Novel ini pun mengajarkanku bahwa tidak baik mempunyai obsesi yang terlalu berlebihan, karena kadangkala sesuatu yang berlebihan itu bisa menjadi bumerang untuk kita. Seperti Atha, dengan semua obsesi akan sepatu merah dan keinginannya untuk "dianggap" oleh keluarganya, yang sulit dikendalikan yang berujung membahayakan orang lain.

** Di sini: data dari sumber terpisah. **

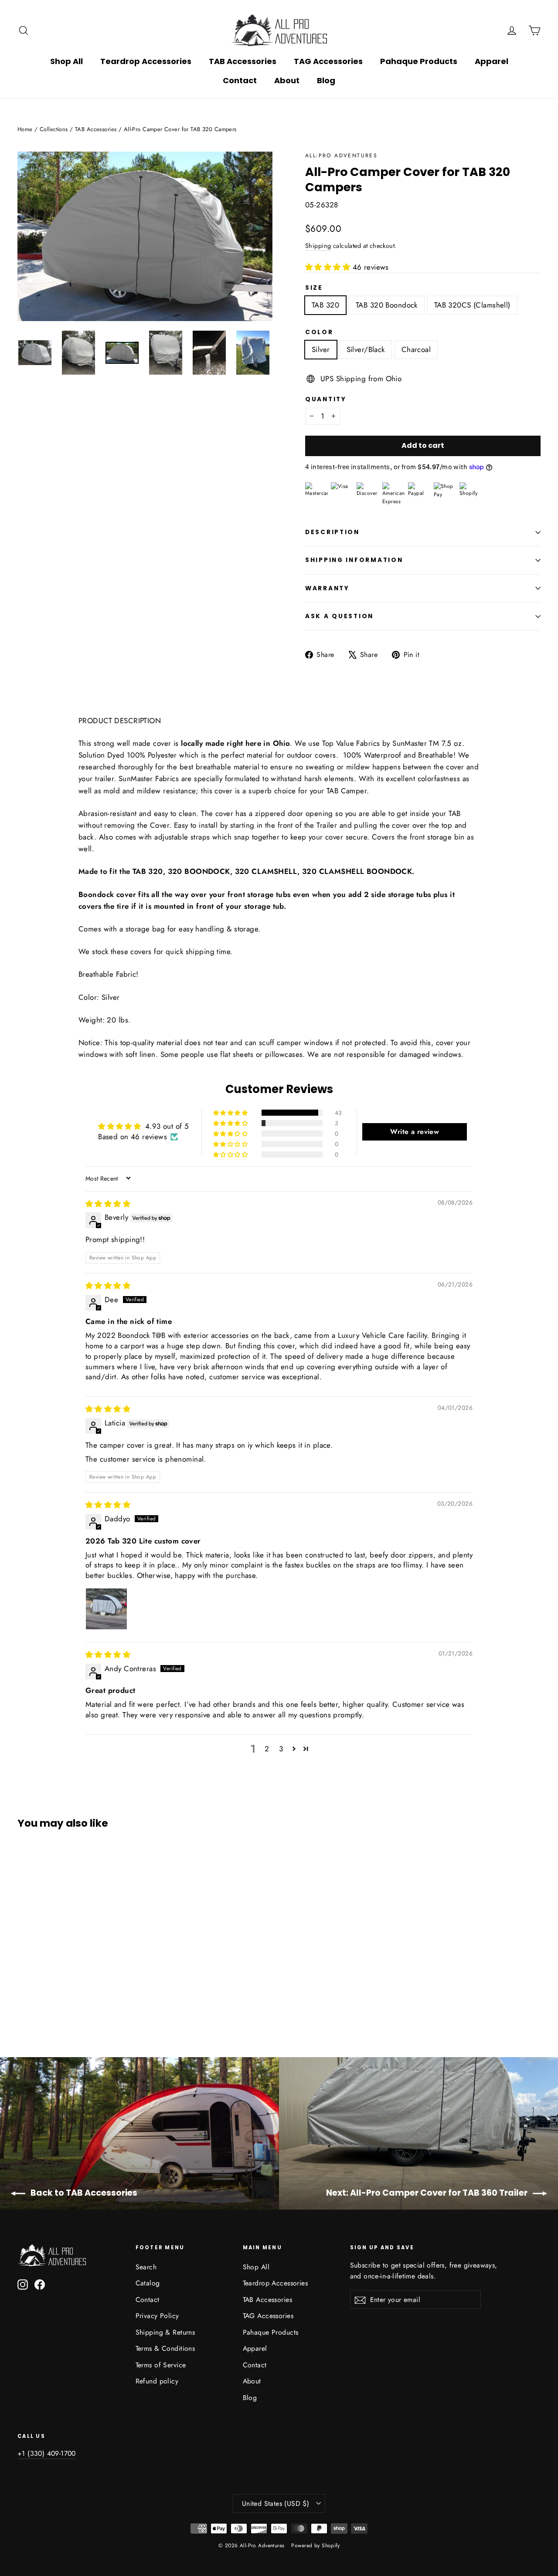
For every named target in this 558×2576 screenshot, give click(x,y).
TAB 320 (325, 305)
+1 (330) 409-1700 (46, 2453)
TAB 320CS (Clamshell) (472, 305)
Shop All (66, 61)
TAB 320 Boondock (387, 305)
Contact (240, 80)
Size (314, 288)
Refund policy (157, 2381)
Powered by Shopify (315, 2545)
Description (332, 532)
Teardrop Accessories (145, 61)
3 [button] (281, 1748)
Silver (321, 349)
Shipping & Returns (165, 2332)
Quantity (326, 399)
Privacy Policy (157, 2316)
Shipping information (354, 560)
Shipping (318, 245)
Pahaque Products (418, 61)
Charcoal (416, 349)
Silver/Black (366, 349)
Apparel (491, 61)
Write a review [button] (414, 1132)
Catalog (148, 2283)
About (286, 80)
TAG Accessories (328, 61)
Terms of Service (161, 2365)
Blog (326, 80)
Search (146, 2267)
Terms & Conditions (165, 2348)
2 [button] (267, 1748)
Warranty (327, 588)
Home (25, 129)
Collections (54, 129)
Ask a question (339, 616)
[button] (329, 267)
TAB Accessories (242, 61)
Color (319, 332)
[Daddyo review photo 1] (106, 1609)
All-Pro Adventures (341, 155)
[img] (107, 1203)
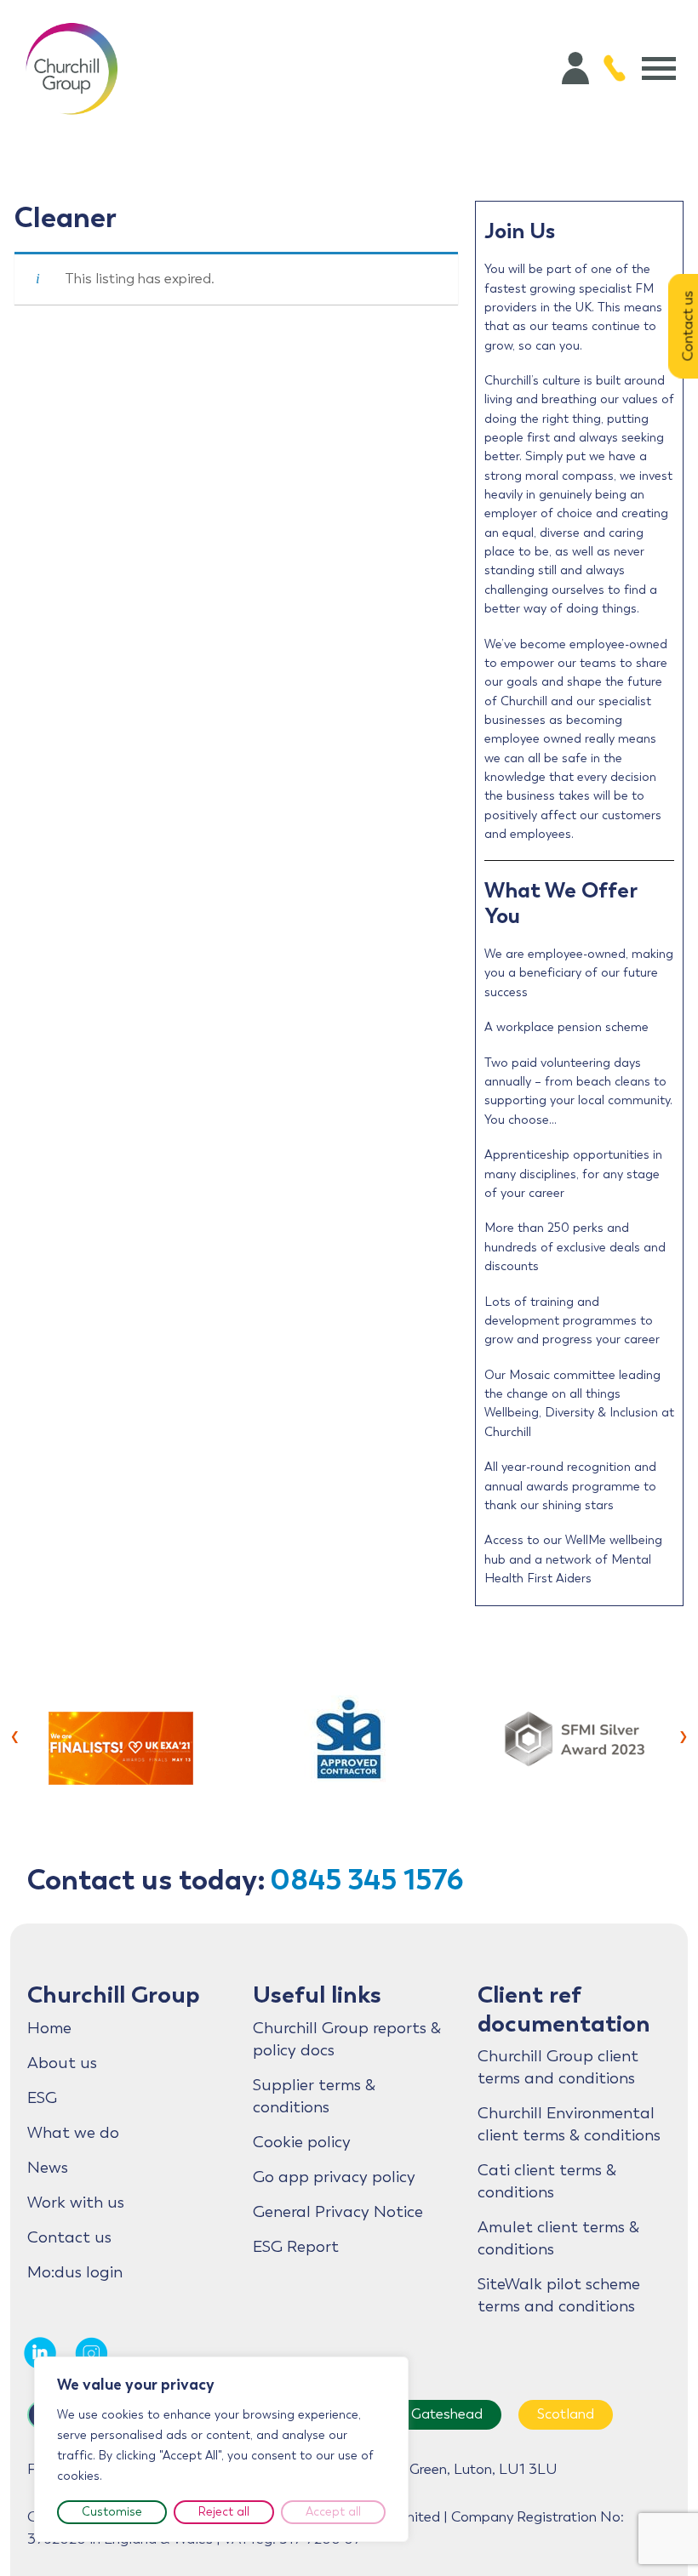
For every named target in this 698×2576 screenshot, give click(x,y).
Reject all (223, 2512)
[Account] (575, 68)
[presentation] (15, 1734)
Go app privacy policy (334, 2177)
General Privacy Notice (338, 2212)
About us (62, 2063)
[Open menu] (659, 68)
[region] (221, 2449)
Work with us (75, 2202)
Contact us (69, 2237)
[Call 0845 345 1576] (614, 68)
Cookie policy (302, 2142)
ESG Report (296, 2246)
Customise (112, 2512)
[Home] (71, 68)
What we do (73, 2132)
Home (49, 2028)
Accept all (333, 2512)
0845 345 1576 (367, 1879)
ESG (42, 2098)
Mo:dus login (75, 2272)
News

Menjelang ending, aku rasa penulis terlalu cepat mengakhiri ceritanya. Sebenarnya sebagai pembaca, aku ingin tahu lebih banyak mengenai Atha yang berhasil "move on" tetapi untungnya semua berakhir bahagia tidak sama dengan akhir dongeng "Sepatu Merah"....

Overall, kalau kamu ingin membaca novel yang kompleks, tidak hanya kisah romansa biasa, kamu bisa mencoba membaca novel ini. Novel yang cukup kaya, dipadukan dengan unsur psikologi tokohnya dan dongeng masa kecil, kamu akan dibuat larut dengan kisahnya. Novel ini menjadi perkenalan yang manis untukku dan aku tidak akan ragu untuk membaca karya lainnya.